The Berkshire Jazz Festival staged by Jazz Forum Arts at Butternut Basin needs to be rethought: what is its reason for being, especially the weekend before the venerable Tanglewood festival? By all means, the Berkshires needs more jazz on a regular basis. But recycling the previous year’s second-rate acts from Tanglewood, mixed with other smooth-jazz acts, doesn’t seem to be cutting it. If history teaches us anything, you can go broke underestimating the sophistication of Berkshires audiences – does anyone remember the so-called National Music Center?

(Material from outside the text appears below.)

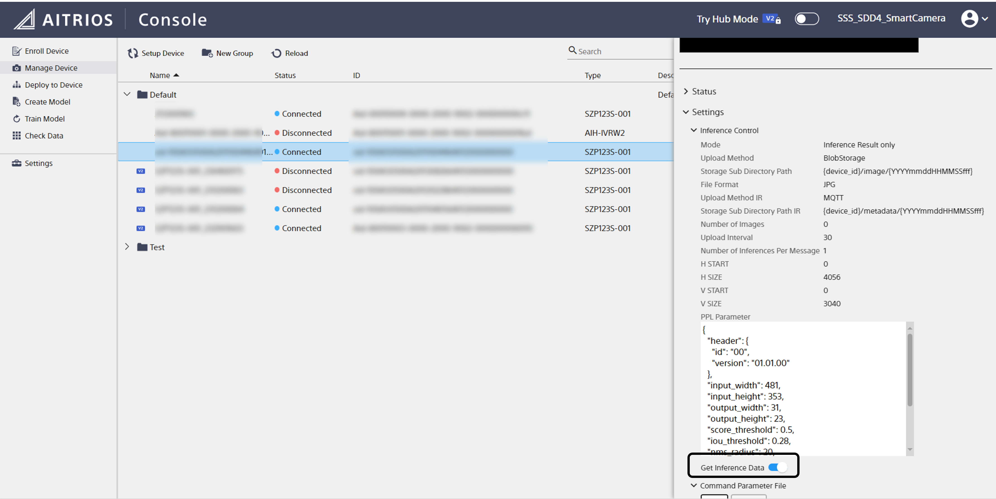Open the user account menu
This screenshot has width=996, height=499.
point(974,19)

This raises a larger issue. The successful management of the Berkshire Mountain Music Festival, or BerkFest, and the smoothly-run if creatively bankrupt Berkshire Jazz Festival, both at Butternut, do nothing if not highlight that facility as one with the greatest potential for live music in the Berkshires. Surrounded by hills, the basin setting is picture-perfect. The infrastructure needed for controlled festivals is there, and the Butternut staff and others hired for the festivals have gained great experience in managing these events.
There were other musical events at Butternut this summer, programmed by an outfit from Pittsfield that refused outright to share its information with the press. It’s time for someone with vision and competence to come along and seize the tremendous opportunity that Butternut affords to stage a summer-long series of musical events of moderate size in a variety of genres that will appeal to a cross-section of listeners. The one-weekend BerkFest successfully serves a very small niche of listeners. How about a weekend of folk, a weekend of bluegrass, a weekend of country, a weekend of punk rock, a weekend of traditional jazz, a weekend of ethnic music, and on and on, along the lines of a Falcon Ridge, a Winterhawk, an Old Songs and a Grey Fox?
On second thought, what am I saying? Another great summer music series in the Berkshires is the last thing I need. I must be out of my mind suggesting this. Never mind. I take it all back. Forget I said anything. I’m glad it’s almost fall.